Vaidyanathan Subramanian, Soni Bakul M, Singh Gurpreet, Hughes Peter L, Mansour Paul, Oo Tun
Spinal Injuries Unit, District General Hospital, Town Lane, Southport PR8 6PN, UK.
Cases J. 2009 Dec 22;2:9371. doi: 10.1186/1757-1626-2-9371.
In female patients with neuropathic bladder, the urethra is closed permanently in order to avoid urine leak. Then Benchekroun hydraulic ileal valve is attached to urinary bladder, thus providing a continent stoma for performing intermittent catheterisations.
We present a female patient with spina bifida who underwent Benchekroun continent vesicostomy in 1993. This patient developed severe stenosis of Benchekroun stoma and stones in urinary bladder. Dilatation of stoma and vesicolithotomy were carried out in 1995. Vesical calculi recurred; suprapubic cystolithotomy was performed in 1999. In March 2000, catheterisation of stoma was not possible and emergency suprapubic cystostomy was done. In April 2000, endoscopy was attempted through Benchekroun stoma. It was not possible to insert ureterorenoscope beyond two inches. The track was completely blocked. In November 2001, X-ray of abdomen showed several vesical calculi; suprapubic cystolithotomy was performed. In March 2005, this patient developed pain in abdomen. X-ray of abdomen showed a large vesical calculus. In June 2005, suprapubic catheter was removed and a cystoscope was introduced in to the bladder. Then electrohydraulic lithotripsy was performed. In 2007, this patient was concerned about the increasing swelling in lower abdomen. Computed tomography of abdomen revealed midline, lower abdominal wall hernia, which contained several loops of small bowel and ileal cystoplasty. The large hernia was uncomfortable and tender on coughing, but did not cause obstructive bowel symptoms. Surgical repair of hernia was considered. But this patient would require alternative way of urinary diversion because the current location of suprapubic catheter would almost lead to infection of prosthetic material used in reconstruction of the anterior abdominal wall. After discussing risks of operative procedures with patient and her husband, it was decided not to proceed with surgery.

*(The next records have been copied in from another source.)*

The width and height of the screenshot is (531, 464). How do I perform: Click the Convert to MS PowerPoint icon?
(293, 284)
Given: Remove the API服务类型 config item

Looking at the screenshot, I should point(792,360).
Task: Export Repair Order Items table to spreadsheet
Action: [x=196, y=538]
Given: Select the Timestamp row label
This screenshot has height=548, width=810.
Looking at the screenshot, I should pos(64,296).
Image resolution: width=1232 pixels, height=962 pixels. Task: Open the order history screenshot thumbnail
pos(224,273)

This case is a poignant reminder to spinal cord physicians that novel surgical techniques should be viewed cautiously, and patients should be informed of potential complications of surgical procedures some of which could be irreversible.

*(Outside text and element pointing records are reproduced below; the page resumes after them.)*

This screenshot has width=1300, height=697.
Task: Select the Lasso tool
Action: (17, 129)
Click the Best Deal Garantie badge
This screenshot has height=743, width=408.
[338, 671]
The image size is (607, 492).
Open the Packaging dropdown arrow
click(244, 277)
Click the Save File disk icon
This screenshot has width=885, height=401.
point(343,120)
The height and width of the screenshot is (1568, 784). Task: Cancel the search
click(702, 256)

在患有神经源性膀胱的女性患者中,尿道需永久性闭合以避免尿液渗漏。然后将本谢克鲁恩液压回肠瓣连接至膀胱,从而提供一个可控造口以便进行间歇性导尿。
我们报告一名患有脊柱裂的女性患者,她于1993年接受了本谢克鲁恩可控膀胱造口术。该患者出现了本谢克鲁恩造口严重狭窄及膀胱结石。1995年进行了造口扩张及膀胱结石切除术。膀胱结石复发;1999年进行了耻骨上膀胱切开取石术。2000年3月,无法对造口进行导尿,遂进行了急诊耻骨上膀胱造瘘术。2000年4月,尝试通过本谢克鲁恩造口进行内镜检查。输尿管肾镜无法插入超过两英寸。通道完全堵塞。2001年11月,腹部X线显示多个膀胱结石;进行了耻骨上膀胱切开取石术。2005年3月,该患者出现腹痛。腹部X线显示一个大的膀胱结石。2005年6月,拔除耻骨上导尿管并将膀胱镜插入膀胱。然后进行了液电碎石术。2007年,该患者担心下腹部肿胀加剧。腹部计算机断层扫描显示中线、下腹壁疝,其中包含几段小肠和回肠膀胱扩大术。大疝在咳嗽时不舒服且有压痛,但未引起肠梗阻症状。考虑进行疝修补手术。但由于耻骨上导尿管的当前位置几乎会导致用于重建前腹壁的假体材料感染,该患者需要替代的尿液转流方式。在与患者及其丈夫讨论手术风险后,决定不进行手术。
该病例强烈提醒脊髓科医生,对于新的手术技术应谨慎看待,并且应告知患者手术可能存在一些潜在并发症,其中一些可能是不可逆的。